Rewrite the rows as a numbered list with blank lines dropped, starting with the line that contains "The height and width of the screenshot is (544, 1024)." and going on through the line that contains "Action: (x=887, y=8)", both included.

» **Material supplied**
--- --- ---
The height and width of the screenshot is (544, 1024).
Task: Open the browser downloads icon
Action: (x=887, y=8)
--- --- ---
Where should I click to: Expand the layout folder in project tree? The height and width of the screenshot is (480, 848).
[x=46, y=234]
--- --- ---
» **The reply**
1. The height and width of the screenshot is (544, 1024).
2. Task: Open the browser downloads icon
3. Action: (x=887, y=8)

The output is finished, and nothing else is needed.